● **TEXT**:

--------

Am 07.10.2021 um 18:58 schrieb F.R.Costa:
Dear All,
I'm in trouble with state space models, as I find them difficult to
implement. I was able to set up a few with just one time-variant
unobservable variable but I'm not sure on what I'm doing when there are
more. Let's say we depart from the example of the Phillips curve on
pages 345-346 of Gretl manual, where the inflation rate (INFQ) depends
on the unemployment rate (URX). In the example, the intercept is
time-invariant and the coefficient for URX follows a random walk.
I looked at the example listing 36.4
(
http://gretl.sourceforge.net/guidefiles/example-36.4.inp) and at first
I also found it a bit puzzling.
But the trick there is that the unemployment rate URX is _not_ used in
the model as an exogenous regressor in terms of the notation of gretl's
state-space apparaturs. So there is no x, no obsx, and no time-varying
(nor constant) obsxmat. This feels a bit counterintuitive, especially
since in (36.4) (the equation, not the listing) there appears an x_t
which has nothing to do with the notation in that chapter. (So I think
that x should be changed in the doc.)

--------

● **RECORDS SUPPLIED**:
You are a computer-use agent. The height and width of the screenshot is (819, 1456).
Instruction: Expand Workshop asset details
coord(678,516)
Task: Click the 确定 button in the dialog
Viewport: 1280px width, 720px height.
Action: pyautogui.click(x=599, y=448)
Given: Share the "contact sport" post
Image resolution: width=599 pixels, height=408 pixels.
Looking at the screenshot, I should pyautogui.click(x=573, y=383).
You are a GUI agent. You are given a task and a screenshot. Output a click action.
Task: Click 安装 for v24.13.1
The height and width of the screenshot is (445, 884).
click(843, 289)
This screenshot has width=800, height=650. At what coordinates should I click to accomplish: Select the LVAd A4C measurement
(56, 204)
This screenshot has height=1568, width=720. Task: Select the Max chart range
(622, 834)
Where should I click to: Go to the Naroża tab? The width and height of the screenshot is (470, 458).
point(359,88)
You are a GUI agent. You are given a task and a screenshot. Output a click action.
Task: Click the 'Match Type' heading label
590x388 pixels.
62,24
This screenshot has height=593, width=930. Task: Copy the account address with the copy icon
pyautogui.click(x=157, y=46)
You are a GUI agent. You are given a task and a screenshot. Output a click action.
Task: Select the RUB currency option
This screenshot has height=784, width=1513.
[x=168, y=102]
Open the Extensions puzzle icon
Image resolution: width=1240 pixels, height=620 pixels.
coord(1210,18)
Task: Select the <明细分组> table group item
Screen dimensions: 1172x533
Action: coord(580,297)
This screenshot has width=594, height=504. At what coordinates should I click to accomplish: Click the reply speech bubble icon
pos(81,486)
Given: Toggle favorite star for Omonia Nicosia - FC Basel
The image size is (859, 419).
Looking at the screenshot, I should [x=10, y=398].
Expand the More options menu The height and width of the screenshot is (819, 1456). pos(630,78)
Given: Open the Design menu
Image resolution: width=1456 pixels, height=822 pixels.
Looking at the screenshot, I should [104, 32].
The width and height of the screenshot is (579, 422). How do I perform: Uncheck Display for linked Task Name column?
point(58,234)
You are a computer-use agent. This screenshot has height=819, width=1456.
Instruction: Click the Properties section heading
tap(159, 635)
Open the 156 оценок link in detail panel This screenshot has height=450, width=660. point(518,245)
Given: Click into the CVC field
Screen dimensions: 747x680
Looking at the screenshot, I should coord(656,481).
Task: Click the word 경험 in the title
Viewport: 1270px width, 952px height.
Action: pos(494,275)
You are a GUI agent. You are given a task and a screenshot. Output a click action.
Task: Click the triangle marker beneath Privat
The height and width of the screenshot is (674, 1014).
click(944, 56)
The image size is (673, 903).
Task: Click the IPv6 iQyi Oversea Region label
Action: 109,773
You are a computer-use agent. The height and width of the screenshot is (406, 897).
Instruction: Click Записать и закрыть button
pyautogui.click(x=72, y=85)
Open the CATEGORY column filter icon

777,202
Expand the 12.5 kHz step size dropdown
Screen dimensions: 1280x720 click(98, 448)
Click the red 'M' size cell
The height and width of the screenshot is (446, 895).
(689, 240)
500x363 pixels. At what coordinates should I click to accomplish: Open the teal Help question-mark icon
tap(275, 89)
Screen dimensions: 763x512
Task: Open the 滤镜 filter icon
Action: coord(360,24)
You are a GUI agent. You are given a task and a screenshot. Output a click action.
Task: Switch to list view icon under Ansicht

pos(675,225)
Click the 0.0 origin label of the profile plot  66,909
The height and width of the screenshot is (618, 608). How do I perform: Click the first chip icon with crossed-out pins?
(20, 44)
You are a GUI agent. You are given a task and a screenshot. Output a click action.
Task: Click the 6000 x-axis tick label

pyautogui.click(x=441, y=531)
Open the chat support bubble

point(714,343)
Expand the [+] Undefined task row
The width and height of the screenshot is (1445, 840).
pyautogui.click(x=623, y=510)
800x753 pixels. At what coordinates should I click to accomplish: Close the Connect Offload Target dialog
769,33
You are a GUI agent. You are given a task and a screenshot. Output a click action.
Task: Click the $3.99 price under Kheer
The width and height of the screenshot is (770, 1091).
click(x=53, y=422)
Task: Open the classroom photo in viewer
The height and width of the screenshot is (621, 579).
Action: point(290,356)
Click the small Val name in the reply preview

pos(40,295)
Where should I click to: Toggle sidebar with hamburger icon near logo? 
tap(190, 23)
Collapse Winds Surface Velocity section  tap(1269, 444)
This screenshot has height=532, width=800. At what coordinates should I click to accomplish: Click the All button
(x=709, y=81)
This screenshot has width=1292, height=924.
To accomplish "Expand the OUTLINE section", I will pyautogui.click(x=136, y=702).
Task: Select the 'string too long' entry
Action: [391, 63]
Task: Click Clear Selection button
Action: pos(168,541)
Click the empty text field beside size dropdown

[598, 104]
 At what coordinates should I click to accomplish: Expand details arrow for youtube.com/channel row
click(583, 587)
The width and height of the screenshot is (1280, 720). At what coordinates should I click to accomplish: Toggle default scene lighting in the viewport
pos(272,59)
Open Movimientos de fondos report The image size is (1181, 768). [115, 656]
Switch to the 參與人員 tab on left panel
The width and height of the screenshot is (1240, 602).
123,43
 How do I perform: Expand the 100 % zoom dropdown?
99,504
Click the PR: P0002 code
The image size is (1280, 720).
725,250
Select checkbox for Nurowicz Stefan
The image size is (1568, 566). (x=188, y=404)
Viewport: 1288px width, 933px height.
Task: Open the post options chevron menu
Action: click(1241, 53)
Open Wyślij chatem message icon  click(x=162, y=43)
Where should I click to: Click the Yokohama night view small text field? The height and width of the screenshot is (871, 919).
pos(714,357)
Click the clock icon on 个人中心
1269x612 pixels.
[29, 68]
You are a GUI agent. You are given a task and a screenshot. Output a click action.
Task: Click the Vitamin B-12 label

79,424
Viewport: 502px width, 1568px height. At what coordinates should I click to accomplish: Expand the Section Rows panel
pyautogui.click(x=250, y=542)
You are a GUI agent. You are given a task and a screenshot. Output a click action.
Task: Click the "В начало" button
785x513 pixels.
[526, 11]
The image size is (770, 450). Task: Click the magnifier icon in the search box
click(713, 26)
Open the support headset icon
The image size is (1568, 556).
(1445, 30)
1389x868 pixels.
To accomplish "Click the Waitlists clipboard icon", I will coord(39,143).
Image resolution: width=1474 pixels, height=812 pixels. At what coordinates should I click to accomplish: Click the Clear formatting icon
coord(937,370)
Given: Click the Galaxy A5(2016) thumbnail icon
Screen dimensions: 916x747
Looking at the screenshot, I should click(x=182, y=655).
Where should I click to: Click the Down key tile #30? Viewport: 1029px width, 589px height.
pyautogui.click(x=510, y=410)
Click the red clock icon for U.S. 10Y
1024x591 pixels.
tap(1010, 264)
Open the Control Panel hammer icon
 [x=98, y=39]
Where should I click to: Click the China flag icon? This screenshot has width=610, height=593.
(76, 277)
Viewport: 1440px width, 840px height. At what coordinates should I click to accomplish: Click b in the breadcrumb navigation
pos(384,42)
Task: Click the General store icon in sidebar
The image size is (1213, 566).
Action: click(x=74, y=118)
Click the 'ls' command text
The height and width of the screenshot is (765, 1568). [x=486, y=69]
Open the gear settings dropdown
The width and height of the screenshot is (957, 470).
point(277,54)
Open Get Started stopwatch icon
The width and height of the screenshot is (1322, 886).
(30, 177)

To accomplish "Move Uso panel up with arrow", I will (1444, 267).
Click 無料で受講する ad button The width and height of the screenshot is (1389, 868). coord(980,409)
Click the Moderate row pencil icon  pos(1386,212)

--------

● **THE TASKS**:
a) Reproduce the entire message on state space models in Gretl word for word.
b) Write out the records starting with the line containing "Expand the More" and continuing through the line containing "Screen dimensions: 1280x720 click(98, 448)", substituting "Layout" for "Design" and leaving everything else unchanged; give only those lines.
The message and the records were taken from unrelated sources.

● **EXPECTED RESPONSES**:
a)
Am 07.10.2021 um 18:58 schrieb F.R.Costa:
Dear All,
I'm in trouble with state space models, as I find them difficult to
implement. I was able to set up a few with just one time-variant
unobservable variable but I'm not sure on what I'm doing when there are
more. Let's say we depart from the example of the Phillips curve on
pages 345-346 of Gretl manual, where the inflation rate (INFQ) depends
on the unemployment rate (URX). In the example, the intercept is
time-invariant and the coefficient for URX follows a random walk.
I looked at the example listing 36.4
(
http://gretl.sourceforge.net/guidefiles/example-36.4.inp) and at first
I also found it a bit puzzling.
But the trick there is that the unemployment rate URX is _not_ used in
the model as an exogenous regressor in terms of the notation of gretl's
state-space apparaturs. So there is no x, no obsx, and no time-varying
(nor constant) obsxmat. This feels a bit counterintuitive, especially
since in (36.4) (the equation, not the listing) there appears an x_t
which has nothing to do with the notation in that chapter. (So I think
that x should be changed in the doc.)

b)
Expand the More options menu The height and width of the screenshot is (819, 1456). pos(630,78)
Given: Open the Layout menu
Image resolution: width=1456 pixels, height=822 pixels.
Looking at the screenshot, I should [104, 32].
The width and height of the screenshot is (579, 422). How do I perform: Uncheck Display for linked Task Name column?
point(58,234)
You are a computer-use agent. This screenshot has height=819, width=1456.
Instruction: Click the Properties section heading
tap(159, 635)
Open the 156 оценок link in detail panel This screenshot has height=450, width=660. point(518,245)
Given: Click into the CVC field
Screen dimensions: 747x680
Looking at the screenshot, I should coord(656,481).
Task: Click the word 경험 in the title
Viewport: 1270px width, 952px height.
Action: pos(494,275)
You are a GUI agent. You are given a task and a screenshot. Output a click action.
Task: Click the triangle marker beneath Privat
The height and width of the screenshot is (674, 1014).
click(944, 56)
The image size is (673, 903).
Task: Click the IPv6 iQyi Oversea Region label
Action: 109,773
You are a computer-use agent. The height and width of the screenshot is (406, 897).
Instruction: Click Записать и закрыть button
pyautogui.click(x=72, y=85)
Open the CATEGORY column filter icon

777,202
Expand the 12.5 kHz step size dropdown
Screen dimensions: 1280x720 click(98, 448)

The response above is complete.